[Records for locating displayed items]
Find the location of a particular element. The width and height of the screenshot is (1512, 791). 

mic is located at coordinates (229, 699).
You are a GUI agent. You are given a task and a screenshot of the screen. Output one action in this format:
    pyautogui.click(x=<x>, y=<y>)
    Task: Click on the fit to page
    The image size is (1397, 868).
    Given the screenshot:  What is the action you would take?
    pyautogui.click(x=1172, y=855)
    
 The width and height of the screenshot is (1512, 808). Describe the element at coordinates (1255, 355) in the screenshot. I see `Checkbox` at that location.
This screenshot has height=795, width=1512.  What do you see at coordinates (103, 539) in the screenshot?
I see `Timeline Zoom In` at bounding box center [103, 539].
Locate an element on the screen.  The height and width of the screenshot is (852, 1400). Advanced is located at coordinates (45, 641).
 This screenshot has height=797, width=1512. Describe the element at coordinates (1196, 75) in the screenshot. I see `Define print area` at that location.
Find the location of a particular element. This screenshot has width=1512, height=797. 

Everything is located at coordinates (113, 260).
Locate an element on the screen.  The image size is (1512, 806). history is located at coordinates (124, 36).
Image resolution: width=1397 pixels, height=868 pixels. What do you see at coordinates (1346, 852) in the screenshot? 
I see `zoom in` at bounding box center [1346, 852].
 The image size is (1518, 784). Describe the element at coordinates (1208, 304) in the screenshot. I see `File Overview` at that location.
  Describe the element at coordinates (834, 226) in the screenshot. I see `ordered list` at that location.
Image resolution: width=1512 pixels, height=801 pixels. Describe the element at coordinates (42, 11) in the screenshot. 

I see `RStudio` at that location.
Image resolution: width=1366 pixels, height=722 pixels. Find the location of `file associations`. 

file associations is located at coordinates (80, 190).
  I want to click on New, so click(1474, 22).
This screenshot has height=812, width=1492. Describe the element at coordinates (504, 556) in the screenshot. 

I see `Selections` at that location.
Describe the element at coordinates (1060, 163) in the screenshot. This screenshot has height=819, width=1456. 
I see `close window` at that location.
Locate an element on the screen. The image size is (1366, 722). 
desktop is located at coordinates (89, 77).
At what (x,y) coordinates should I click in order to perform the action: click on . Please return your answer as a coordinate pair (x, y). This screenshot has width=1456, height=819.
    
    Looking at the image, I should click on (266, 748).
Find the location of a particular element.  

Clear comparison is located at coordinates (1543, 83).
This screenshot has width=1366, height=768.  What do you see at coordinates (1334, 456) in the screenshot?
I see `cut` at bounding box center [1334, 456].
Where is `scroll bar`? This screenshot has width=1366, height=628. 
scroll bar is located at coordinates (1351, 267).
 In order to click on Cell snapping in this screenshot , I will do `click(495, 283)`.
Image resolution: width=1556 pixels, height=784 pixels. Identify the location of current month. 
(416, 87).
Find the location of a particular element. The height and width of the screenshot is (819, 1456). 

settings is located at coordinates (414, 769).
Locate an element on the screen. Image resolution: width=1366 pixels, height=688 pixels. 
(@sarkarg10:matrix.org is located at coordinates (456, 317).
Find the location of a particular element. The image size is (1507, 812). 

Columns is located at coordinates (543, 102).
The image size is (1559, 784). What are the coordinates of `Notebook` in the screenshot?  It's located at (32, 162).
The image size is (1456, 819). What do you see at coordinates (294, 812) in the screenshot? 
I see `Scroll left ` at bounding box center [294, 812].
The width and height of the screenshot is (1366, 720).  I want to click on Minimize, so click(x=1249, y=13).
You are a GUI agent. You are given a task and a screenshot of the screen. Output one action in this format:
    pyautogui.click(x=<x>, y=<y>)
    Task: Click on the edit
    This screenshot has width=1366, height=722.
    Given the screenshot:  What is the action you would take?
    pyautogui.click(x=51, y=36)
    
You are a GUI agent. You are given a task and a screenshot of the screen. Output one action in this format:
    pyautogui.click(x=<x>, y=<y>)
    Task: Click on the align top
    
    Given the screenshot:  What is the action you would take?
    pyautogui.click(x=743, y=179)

◆ Task statement ◆
Retype all of the records above, word for word and line for line.

◆ Solution to this problem ◆
Find the location of a particular element. The width and height of the screenshot is (1512, 791). 

mic is located at coordinates (229, 699).
You are a GUI agent. You are given a task and a screenshot of the screen. Output one action in this format:
    pyautogui.click(x=<x>, y=<y>)
    Task: Click on the fit to page
    The image size is (1397, 868).
    Given the screenshot:  What is the action you would take?
    pyautogui.click(x=1172, y=855)
    
 The width and height of the screenshot is (1512, 808). Describe the element at coordinates (1255, 355) in the screenshot. I see `Checkbox` at that location.
This screenshot has height=795, width=1512.  What do you see at coordinates (103, 539) in the screenshot?
I see `Timeline Zoom In` at bounding box center [103, 539].
Locate an element on the screen.  The height and width of the screenshot is (852, 1400). Advanced is located at coordinates (45, 641).
 This screenshot has height=797, width=1512. Describe the element at coordinates (1196, 75) in the screenshot. I see `Define print area` at that location.
Find the location of a particular element. This screenshot has width=1512, height=797. 

Everything is located at coordinates (113, 260).
Locate an element on the screen.  The image size is (1512, 806). history is located at coordinates (124, 36).
Image resolution: width=1397 pixels, height=868 pixels. What do you see at coordinates (1346, 852) in the screenshot? 
I see `zoom in` at bounding box center [1346, 852].
 The image size is (1518, 784). Describe the element at coordinates (1208, 304) in the screenshot. I see `File Overview` at that location.
  Describe the element at coordinates (834, 226) in the screenshot. I see `ordered list` at that location.
Image resolution: width=1512 pixels, height=801 pixels. Describe the element at coordinates (42, 11) in the screenshot. 

I see `RStudio` at that location.
Image resolution: width=1366 pixels, height=722 pixels. Find the location of `file associations`. 

file associations is located at coordinates (80, 190).
  I want to click on New, so click(1474, 22).
This screenshot has height=812, width=1492. Describe the element at coordinates (504, 556) in the screenshot. 

I see `Selections` at that location.
Describe the element at coordinates (1060, 163) in the screenshot. This screenshot has height=819, width=1456. 
I see `close window` at that location.
Locate an element on the screen. The image size is (1366, 722). 
desktop is located at coordinates (89, 77).
At what (x,y) coordinates should I click in order to perform the action: click on . Please return your answer as a coordinate pair (x, y). This screenshot has width=1456, height=819.
    
    Looking at the image, I should click on (266, 748).
Find the location of a particular element.  

Clear comparison is located at coordinates (1543, 83).
This screenshot has width=1366, height=768.  What do you see at coordinates (1334, 456) in the screenshot?
I see `cut` at bounding box center [1334, 456].
Where is `scroll bar`? This screenshot has width=1366, height=628. 
scroll bar is located at coordinates (1351, 267).
 In order to click on Cell snapping in this screenshot , I will do `click(495, 283)`.
Image resolution: width=1556 pixels, height=784 pixels. Identify the location of current month. 
(416, 87).
Find the location of a particular element. The height and width of the screenshot is (819, 1456). 

settings is located at coordinates (414, 769).
Locate an element on the screen. Image resolution: width=1366 pixels, height=688 pixels. 
(@sarkarg10:matrix.org is located at coordinates (456, 317).
Find the location of a particular element. The image size is (1507, 812). 

Columns is located at coordinates (543, 102).
The image size is (1559, 784). What are the coordinates of `Notebook` in the screenshot?  It's located at (32, 162).
The image size is (1456, 819). What do you see at coordinates (294, 812) in the screenshot? 
I see `Scroll left ` at bounding box center [294, 812].
The width and height of the screenshot is (1366, 720).  I want to click on Minimize, so click(x=1249, y=13).
You are a GUI agent. You are given a task and a screenshot of the screen. Output one action in this format:
    pyautogui.click(x=<x>, y=<y>)
    Task: Click on the edit
    This screenshot has width=1366, height=722.
    Given the screenshot:  What is the action you would take?
    pyautogui.click(x=51, y=36)
    
You are a GUI agent. You are given a task and a screenshot of the screen. Output one action in this format:
    pyautogui.click(x=<x>, y=<y>)
    Task: Click on the align top
    
    Given the screenshot:  What is the action you would take?
    pyautogui.click(x=743, y=179)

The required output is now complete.